__Set task__:
Rewrite the data below as a numbered list with one line per entry and no blank lines. Leave out the pictures.

__Stored data__:
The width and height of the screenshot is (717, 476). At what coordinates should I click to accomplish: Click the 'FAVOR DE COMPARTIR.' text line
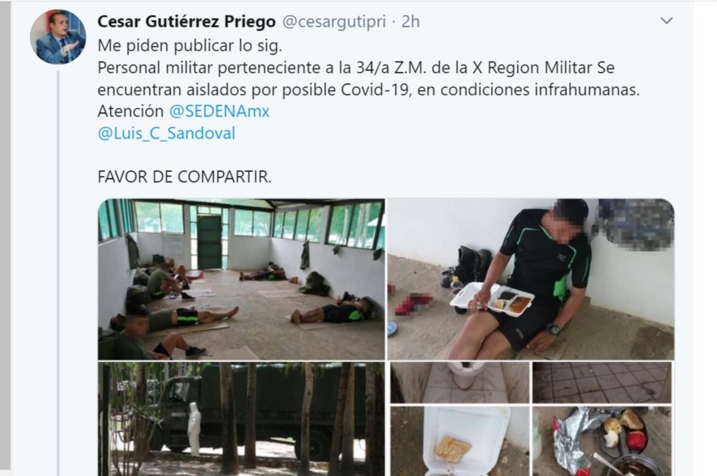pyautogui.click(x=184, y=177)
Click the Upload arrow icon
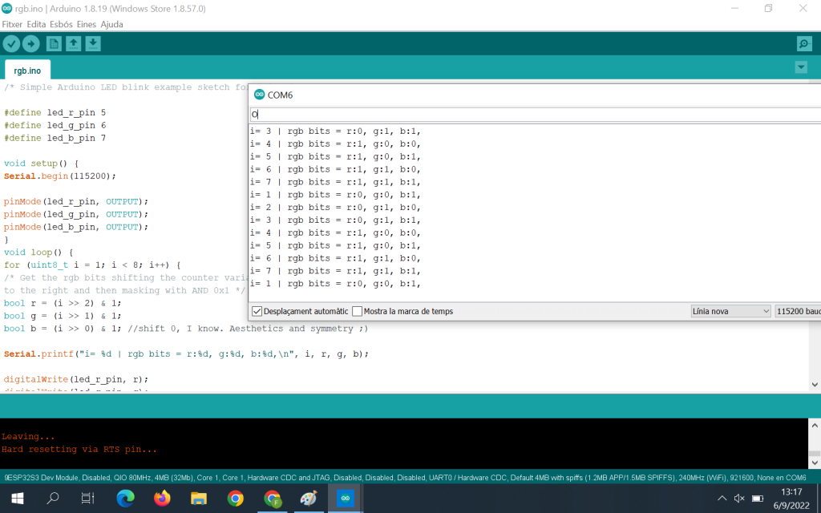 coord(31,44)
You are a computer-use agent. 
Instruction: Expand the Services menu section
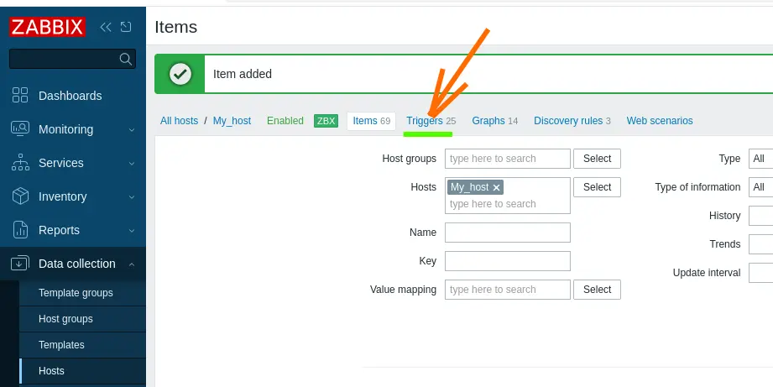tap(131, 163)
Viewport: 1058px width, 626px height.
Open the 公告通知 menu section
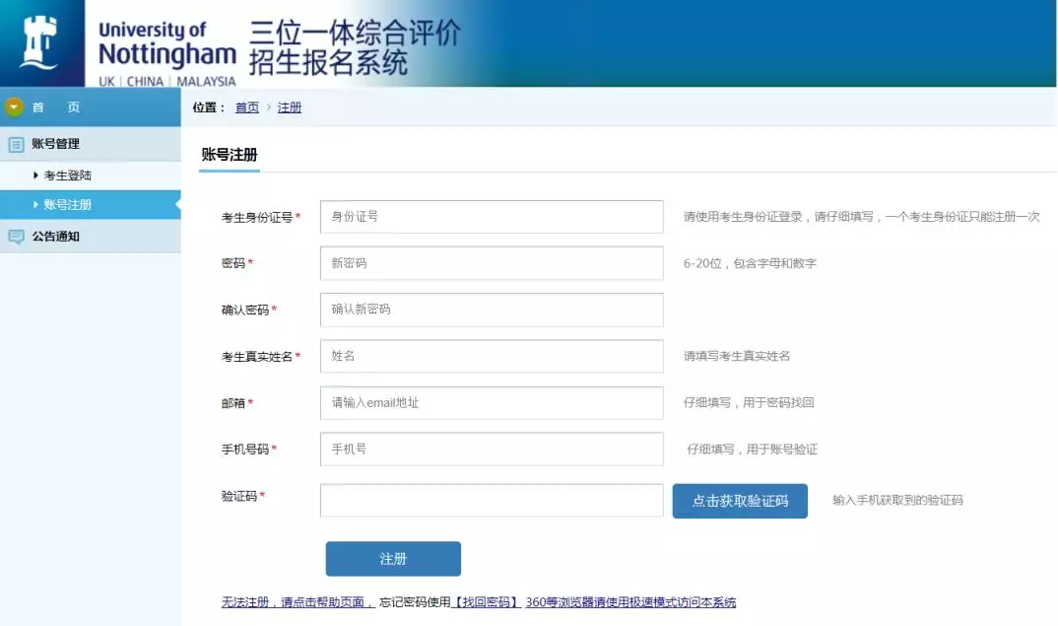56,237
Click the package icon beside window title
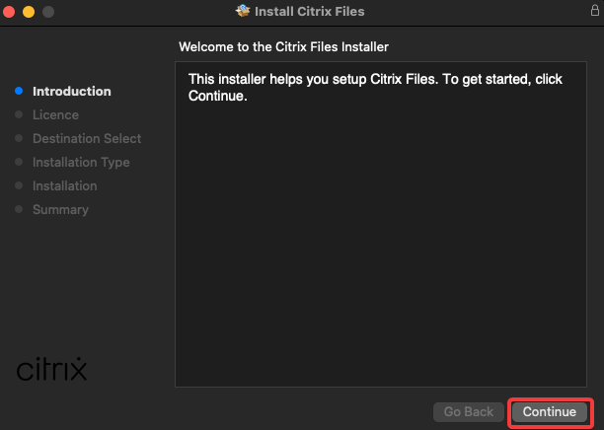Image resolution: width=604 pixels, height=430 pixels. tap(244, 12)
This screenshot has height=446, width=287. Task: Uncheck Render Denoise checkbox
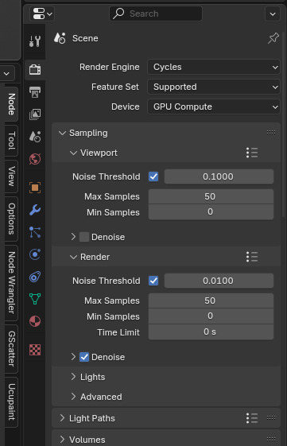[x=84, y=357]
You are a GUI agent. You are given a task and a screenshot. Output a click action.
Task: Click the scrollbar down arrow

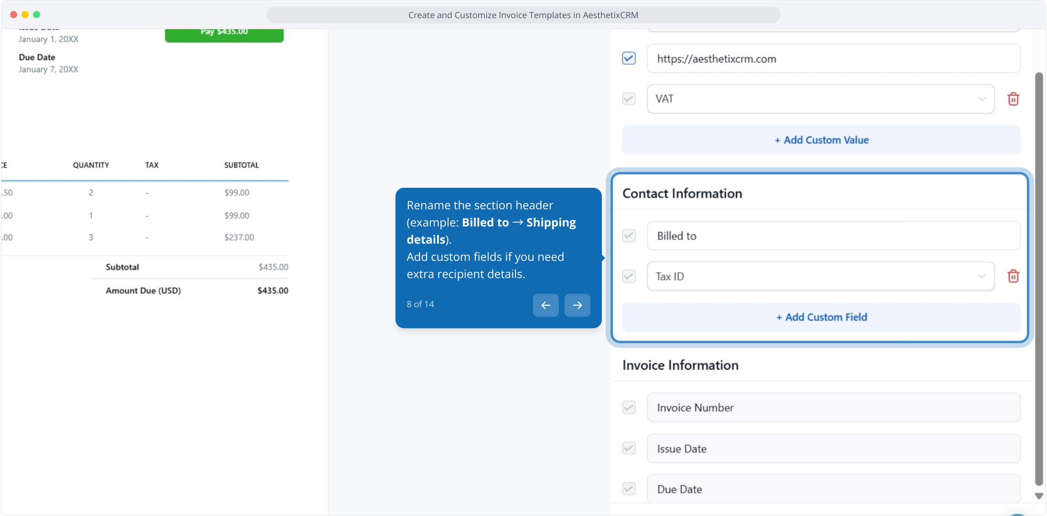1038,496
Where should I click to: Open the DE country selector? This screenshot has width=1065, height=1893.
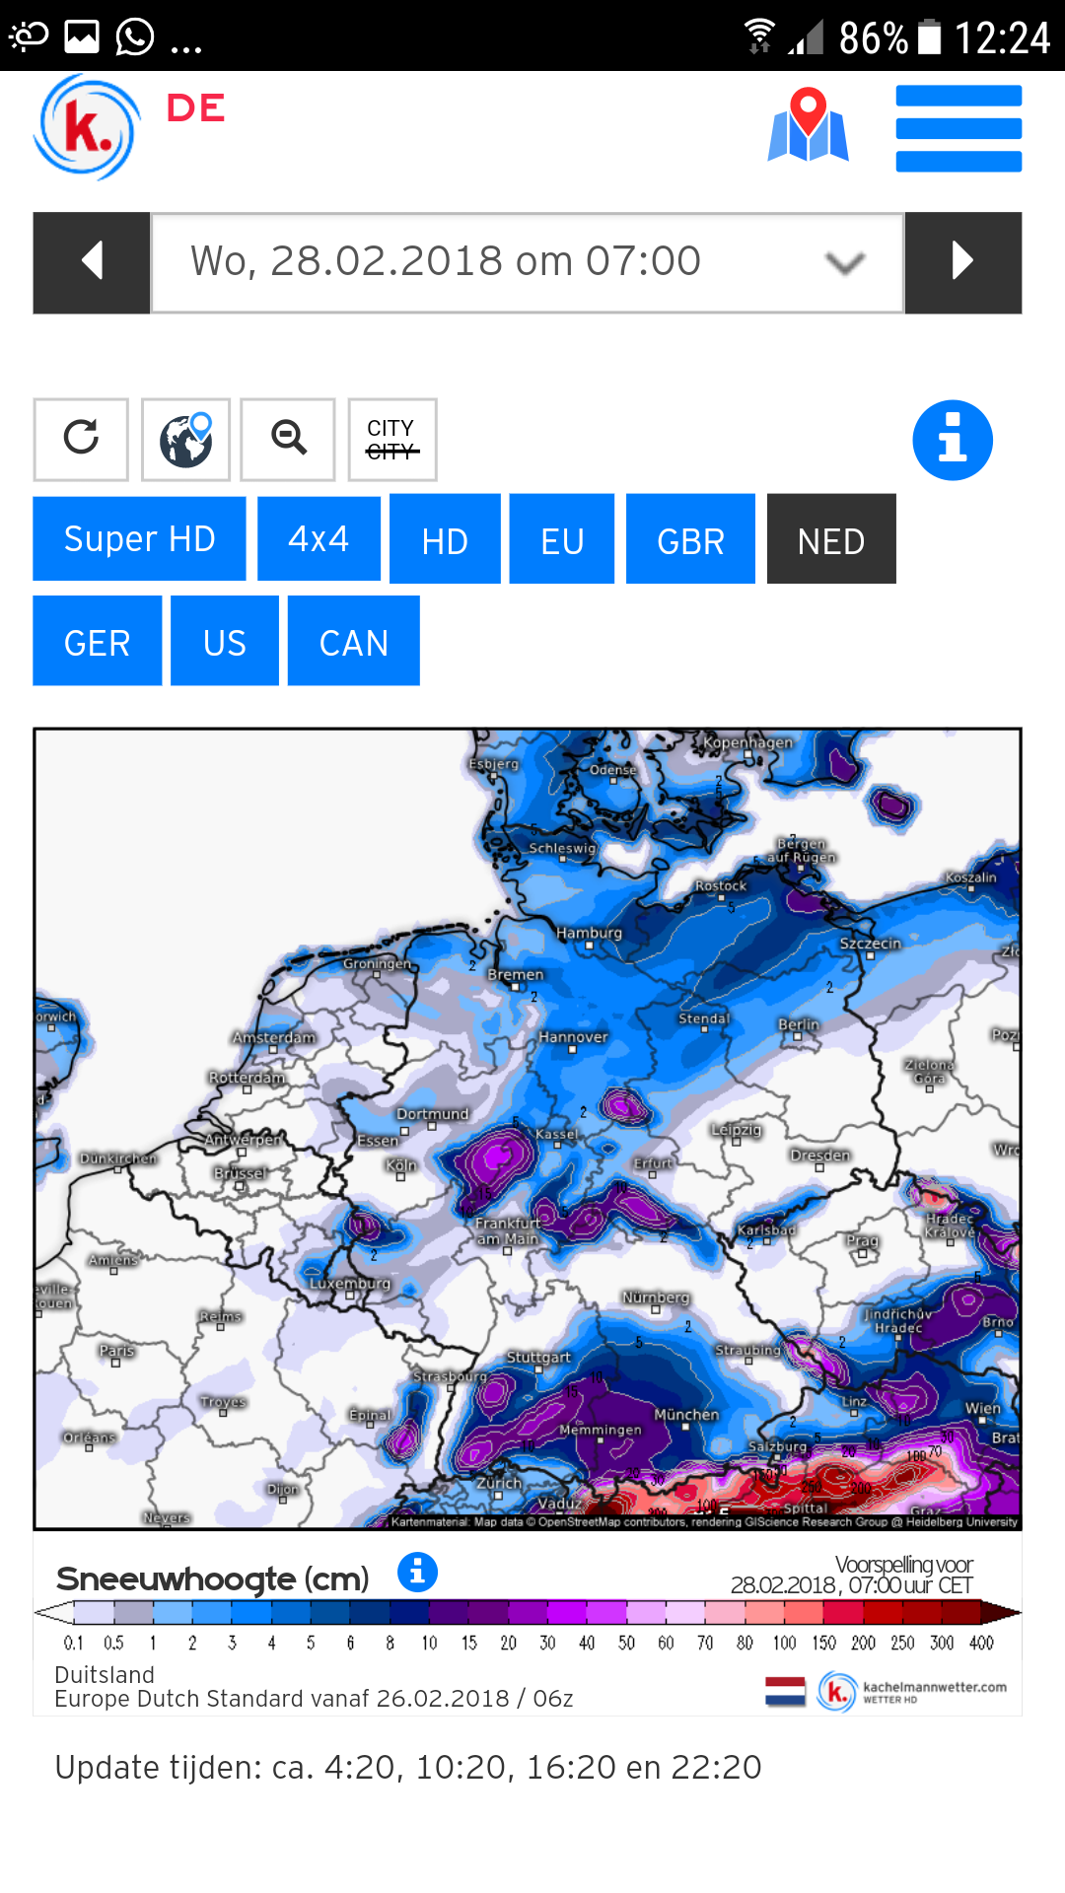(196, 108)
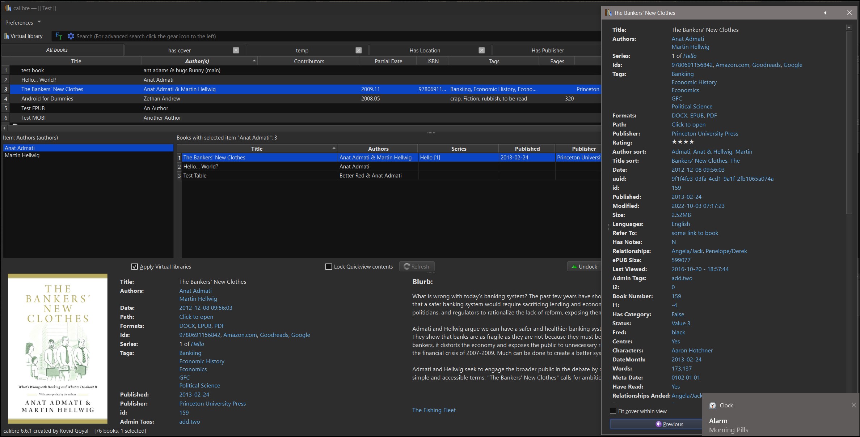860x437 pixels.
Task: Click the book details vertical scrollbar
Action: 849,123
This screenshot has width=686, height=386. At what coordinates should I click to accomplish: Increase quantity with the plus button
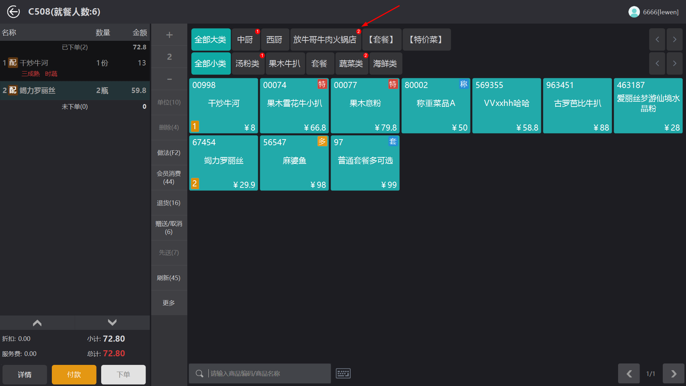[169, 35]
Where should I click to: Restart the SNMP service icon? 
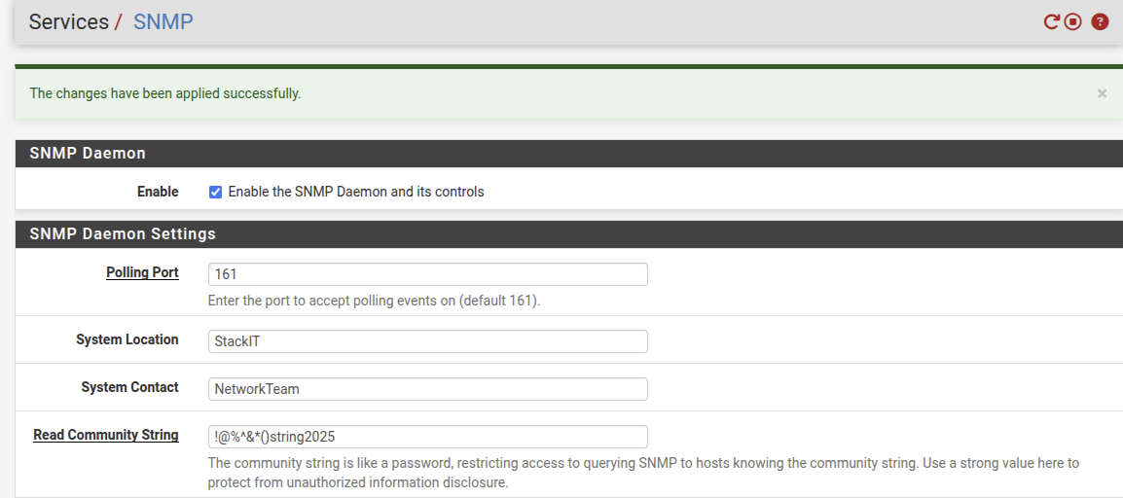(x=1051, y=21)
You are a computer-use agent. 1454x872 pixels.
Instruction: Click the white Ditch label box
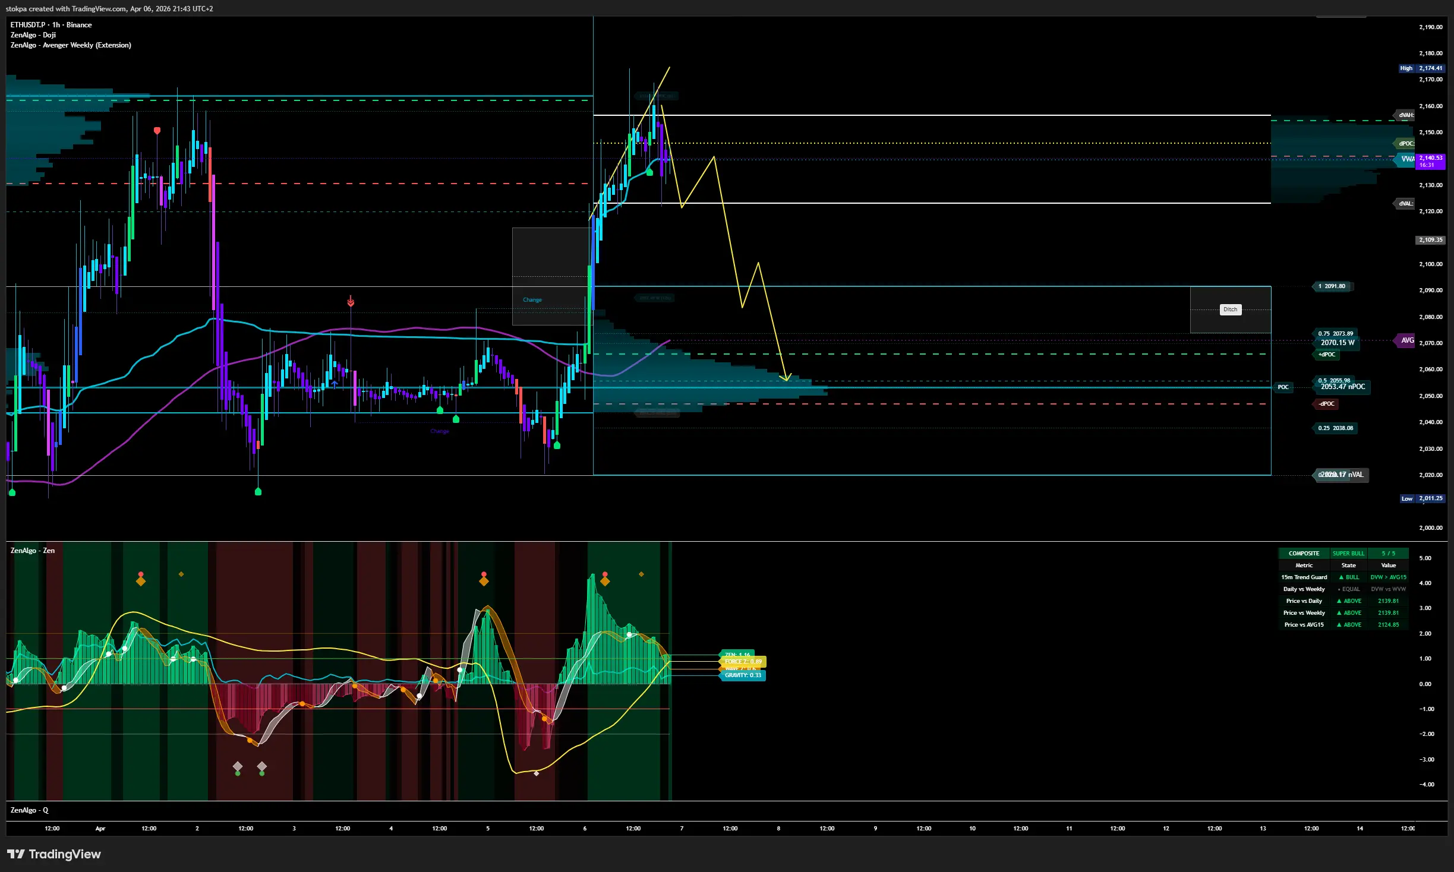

__Result of this exercise__:
1. The width and height of the screenshot is (717, 476). At what coordinates should I click to accomplish: Click the 'FAVOR DE COMPARTIR.' text line
2. pyautogui.click(x=184, y=177)
3. Click the Upload arrow icon
4.  coord(31,44)
5. You are a computer-use agent. 
6. Instruction: Expand the Services menu section
7. tap(131, 163)
8. Viewport: 1058px width, 626px height.
9. Open the 公告通知 menu section
10. 56,237
11. Click the package icon beside window title
12. Image resolution: width=604 pixels, height=430 pixels. tap(244, 12)
13. This screenshot has height=446, width=287. Task: Uncheck Render Denoise checkbox
14. [x=84, y=357]
15. You are a GUI agent. You are given a task and a screenshot. Output a click action.
16. Task: Click the scrollbar down arrow
17. 1038,496
18. Where should I click to: Open the DE country selector? This screenshot has width=1065, height=1893.
19. (196, 108)
20. 860x437 pixels.
21. Task: Click the book details vertical scrollbar
22. Action: 849,123
23. This screenshot has width=686, height=386. At what coordinates should I click to accomplish: Increase quantity with the plus button
24. [169, 35]
25. Where should I click to: Restart the SNMP service icon? 
26. (x=1051, y=21)
27. You are a computer-use agent. 1454x872 pixels.
28. Instruction: Click the white Ditch label box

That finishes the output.